Many businesses have been exercising their creative juices to flex operations and use communications to maintain and build loyalty with these strategies.
A great example is The Southern Coterie, who has leveraged the expertise and knowledge of its members to provide valuable resources and information on timely topics impacting their members and distributing those through email, webinars and blog posts.
Harvest Jewels saw a need in their community when Ronald McDonald House Charities of Mobile’s largest fundraiser was cancelled due to COVID-19 and their family meal program was put on hold. Founder and designer Rosemary Corte created the “Give through Harvest” campaign, focused on providing for organizations in the community that needed it most. They also launched a collaboration with blogger and influencer Caroline Bramlett of LCB Style with a special design curated by Caroline to celebrate women who are everyday heroes in our communities with a giveaway of a Harvest necklace and pendant with proceeds from sales of the design benefitting the nonprofit, Get Us PPE.
Designer Mary Beth Greene, owner of MB Greene, partnered with artist/designer Lisette Normann and owner of The Fairhope Store and The Orange Beach Store to create a combination of three packages with products from their respective brands that are ideal for corporate gifting.

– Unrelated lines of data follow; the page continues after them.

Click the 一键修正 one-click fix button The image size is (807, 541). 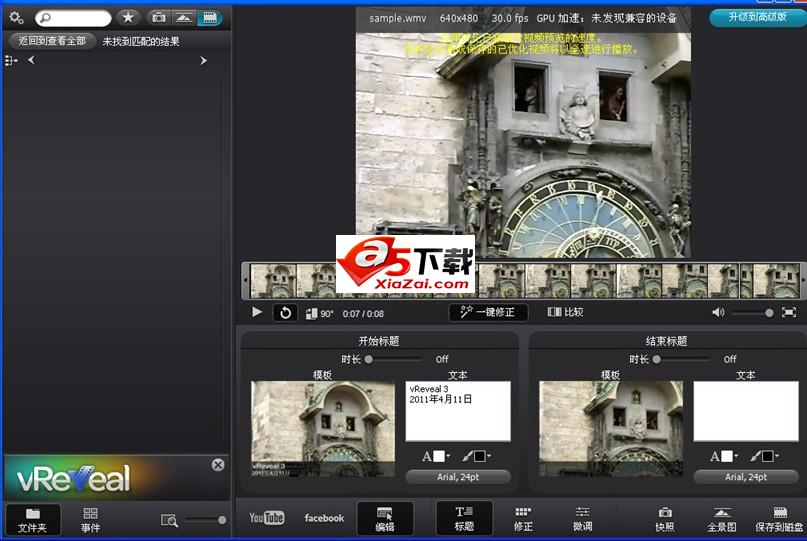487,312
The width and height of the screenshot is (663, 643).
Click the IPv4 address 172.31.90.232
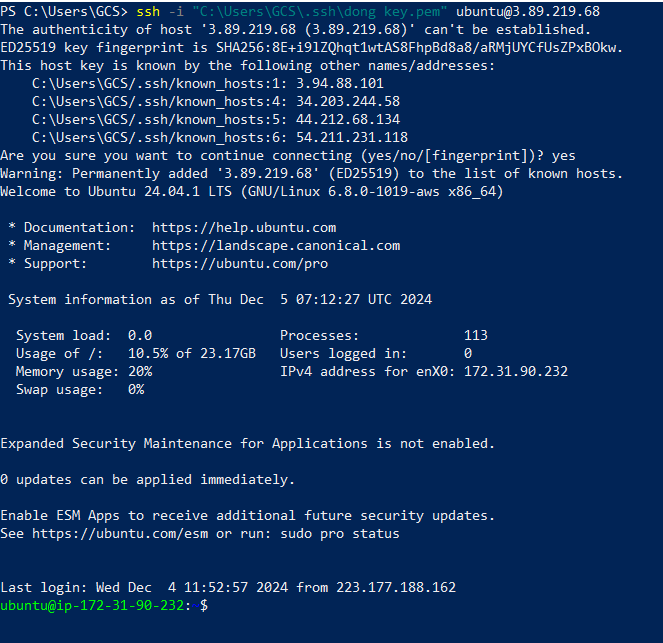point(515,372)
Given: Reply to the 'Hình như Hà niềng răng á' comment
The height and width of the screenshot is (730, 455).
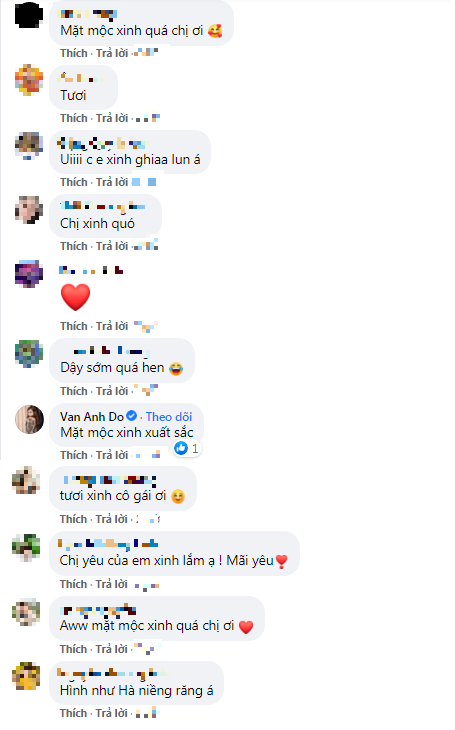Looking at the screenshot, I should [111, 713].
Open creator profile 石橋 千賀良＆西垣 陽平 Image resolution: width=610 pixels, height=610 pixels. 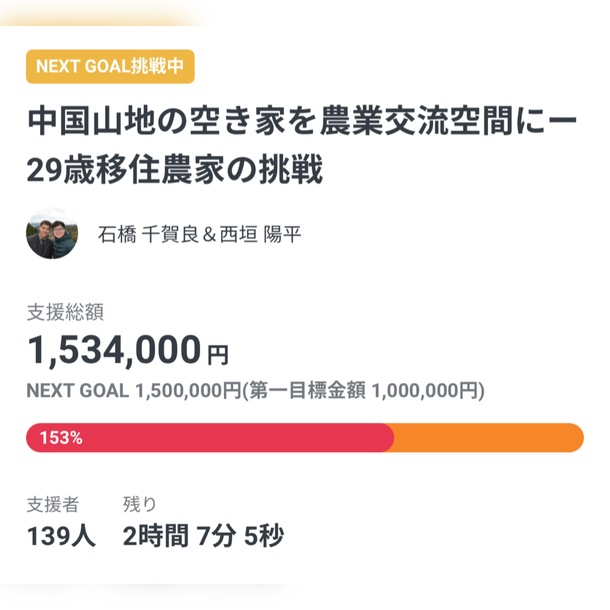200,235
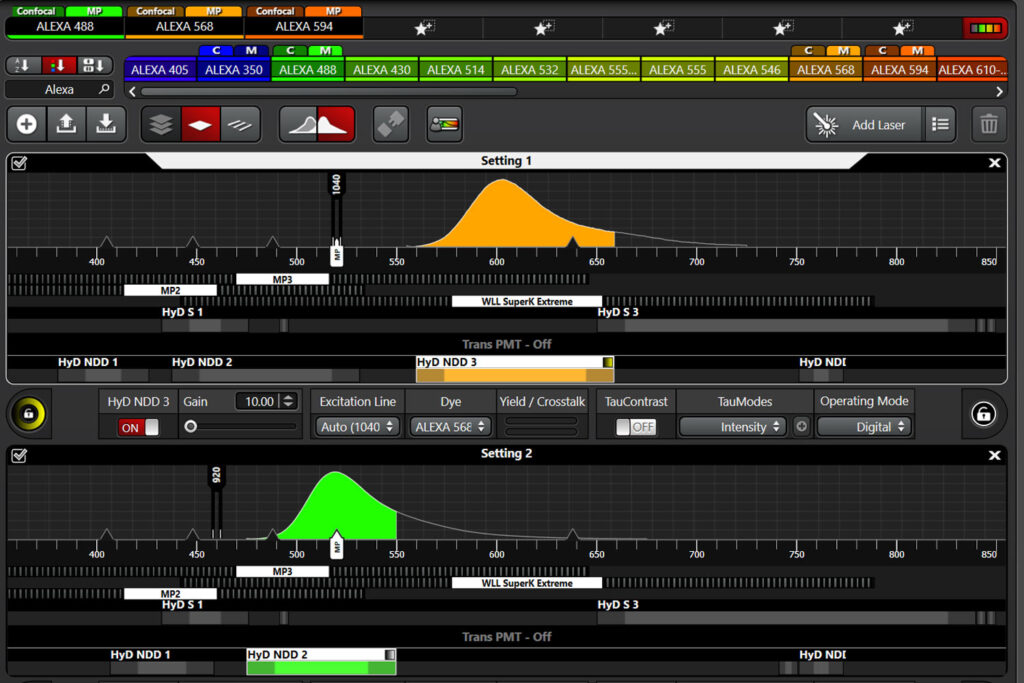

The packages were then jointly promoted to businesses as thank you gifts for their customers through a “Shop Local. Support Local.” campaign featuring photography of the two owners and their products that aimed to put faces with the names of local, small businesses with a message that by supporting them, you are supporting local people and local families in your community.
Grow Mind Share and Market Share
By scanning attitudes and behaviors and planning scenarios specific to your business, we can determine the best public relations strategies to apply and the best messages to convey to strengthen our brands now and in the future. Shifting communications to build brand awareness will help you gain mind and market share when the crisis is over. Communicating through a crisis is like managing any other difficult situation. We can either give in, give up or give it our all. Give it your all.